## What is asked
Print the lines of the records below exactly as they appear, starting at the line that contains "Task: Click the Accelerometer sensor icon" and ending at the line that contains "(x=317, y=255)", with both of those lines included. Print nothing else from the records.

(Word and element location data)
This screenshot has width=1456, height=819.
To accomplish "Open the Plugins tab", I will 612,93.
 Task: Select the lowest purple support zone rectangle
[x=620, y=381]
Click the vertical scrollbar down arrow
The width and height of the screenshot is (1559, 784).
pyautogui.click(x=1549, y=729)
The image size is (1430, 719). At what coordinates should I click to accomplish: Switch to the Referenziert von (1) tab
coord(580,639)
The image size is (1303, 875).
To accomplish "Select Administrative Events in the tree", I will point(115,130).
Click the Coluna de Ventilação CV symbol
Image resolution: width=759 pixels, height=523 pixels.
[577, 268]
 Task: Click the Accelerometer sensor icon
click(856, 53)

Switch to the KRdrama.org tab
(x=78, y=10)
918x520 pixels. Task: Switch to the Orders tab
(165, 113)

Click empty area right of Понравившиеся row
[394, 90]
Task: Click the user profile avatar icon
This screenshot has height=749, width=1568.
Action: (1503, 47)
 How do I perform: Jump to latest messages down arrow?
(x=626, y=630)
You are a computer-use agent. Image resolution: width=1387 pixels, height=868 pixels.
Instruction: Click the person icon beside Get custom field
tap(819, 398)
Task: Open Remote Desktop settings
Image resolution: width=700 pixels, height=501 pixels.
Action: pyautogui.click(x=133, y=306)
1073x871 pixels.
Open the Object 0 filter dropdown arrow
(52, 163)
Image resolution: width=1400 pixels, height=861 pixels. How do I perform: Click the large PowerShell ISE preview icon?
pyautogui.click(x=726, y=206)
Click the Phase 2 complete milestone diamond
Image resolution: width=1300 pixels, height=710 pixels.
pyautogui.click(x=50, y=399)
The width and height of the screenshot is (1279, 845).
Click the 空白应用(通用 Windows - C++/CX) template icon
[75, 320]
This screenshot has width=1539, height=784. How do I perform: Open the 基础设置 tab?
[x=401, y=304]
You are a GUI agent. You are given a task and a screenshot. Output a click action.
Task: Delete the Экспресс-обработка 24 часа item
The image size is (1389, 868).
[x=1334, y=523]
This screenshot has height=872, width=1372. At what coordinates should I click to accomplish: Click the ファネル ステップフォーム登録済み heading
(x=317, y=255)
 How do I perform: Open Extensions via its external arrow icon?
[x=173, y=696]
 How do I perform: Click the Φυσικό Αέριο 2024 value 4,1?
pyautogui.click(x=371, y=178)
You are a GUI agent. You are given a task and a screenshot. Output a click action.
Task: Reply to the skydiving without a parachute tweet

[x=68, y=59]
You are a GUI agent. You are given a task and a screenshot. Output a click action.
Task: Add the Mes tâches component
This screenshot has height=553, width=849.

## Output below
 Task: Click the Accelerometer sensor icon
click(856, 53)

Switch to the KRdrama.org tab
(x=78, y=10)
918x520 pixels. Task: Switch to the Orders tab
(165, 113)

Click empty area right of Понравившиеся row
[394, 90]
Task: Click the user profile avatar icon
This screenshot has height=749, width=1568.
Action: (1503, 47)
 How do I perform: Jump to latest messages down arrow?
(x=626, y=630)
You are a computer-use agent. Image resolution: width=1387 pixels, height=868 pixels.
Instruction: Click the person icon beside Get custom field
tap(819, 398)
Task: Open Remote Desktop settings
Image resolution: width=700 pixels, height=501 pixels.
Action: pyautogui.click(x=133, y=306)
1073x871 pixels.
Open the Object 0 filter dropdown arrow
(52, 163)
Image resolution: width=1400 pixels, height=861 pixels. How do I perform: Click the large PowerShell ISE preview icon?
pyautogui.click(x=726, y=206)
Click the Phase 2 complete milestone diamond
Image resolution: width=1300 pixels, height=710 pixels.
pyautogui.click(x=50, y=399)
The width and height of the screenshot is (1279, 845).
Click the 空白应用(通用 Windows - C++/CX) template icon
[75, 320]
This screenshot has width=1539, height=784. How do I perform: Open the 基础设置 tab?
[x=401, y=304]
You are a GUI agent. You are given a task and a screenshot. Output a click action.
Task: Delete the Экспресс-обработка 24 часа item
The image size is (1389, 868).
[x=1334, y=523]
This screenshot has height=872, width=1372. At what coordinates should I click to accomplish: Click the ファネル ステップフォーム登録済み heading
(x=317, y=255)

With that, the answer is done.